The IRS recently examined a case where the LIFO conformity rules and IFRS standards came into conflict. This issue will become more relevant as IFRS and generally accepted accounting principles (GAAP) convergence becomes a reality in the next few years. This case revolves around a taxpayer that became a wholly owned subsidiary of ABC, which files a consolidated tax return. The taxpayer had used GAAP in the past, but was required to switch to IFRS. Despite the fact that IFRS do not allow the LIFO method, the taxpayer continued to use it for tax reporting purposes. When the company gave financials to its parent company, it provided an IFRS balance sheet. The taxpayer then gave these documents to a lending institution. So while the taxpayer was prohibited by IFRS from using LIFO, LIFO conformity rules state that a taxpayer cannot use an inventory method other than LIFO if it has already elected to use LIFO.
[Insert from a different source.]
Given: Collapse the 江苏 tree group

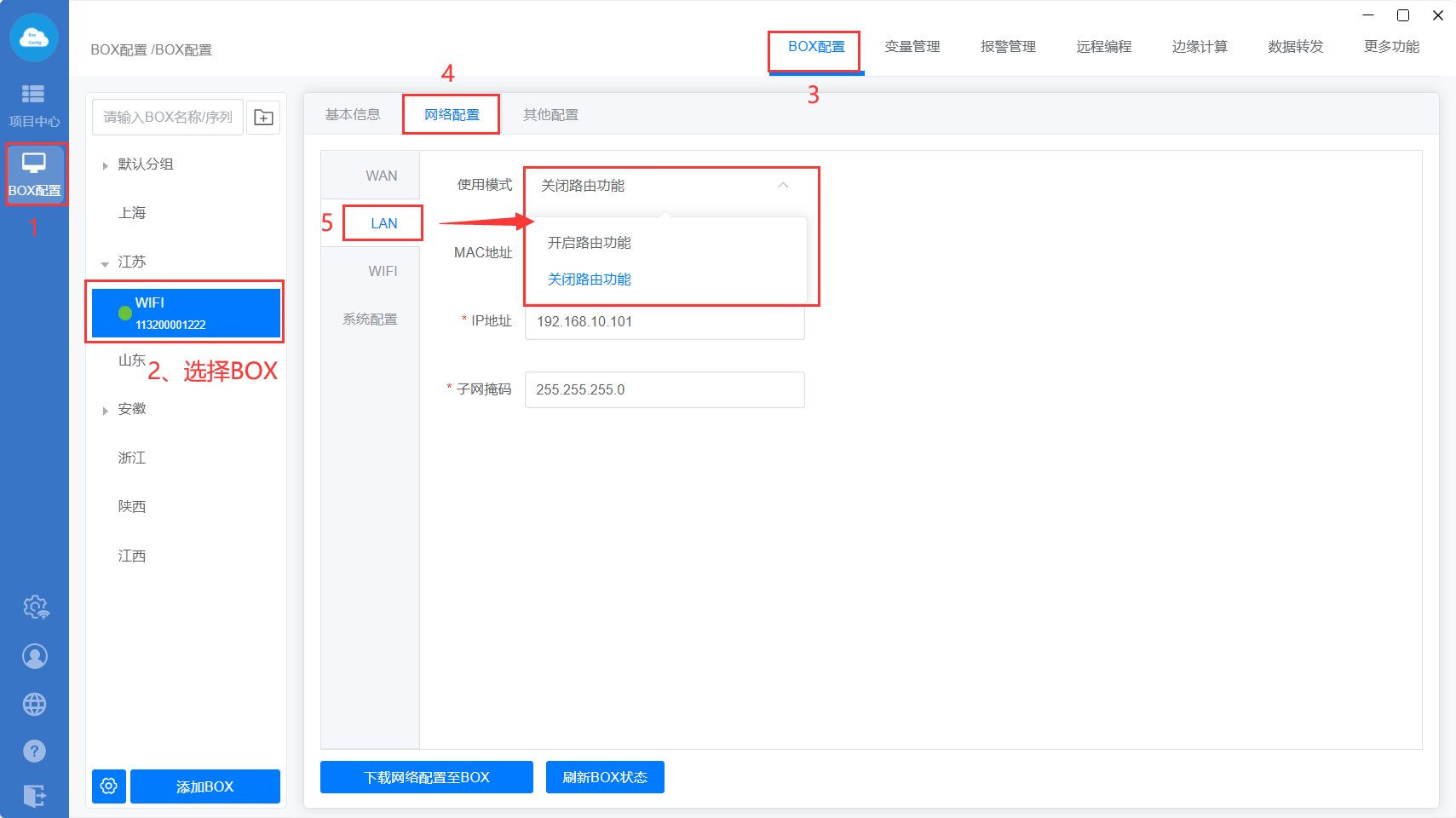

The IRS concluded that this company violated the three LIFO conformity rules. First of all, it used an inventory method other than LIFO to calculate income. Secondly, these financial statements were then used for a letter of credit, which is deemed "for credit purposes." And finally, this company failed to provide supplementary or explanatory information.
This case provides an example of how IFRS can violate the tax code. Consequently, while making the transition to IFRS, business owners must be conscious of the tax consequences of this transition.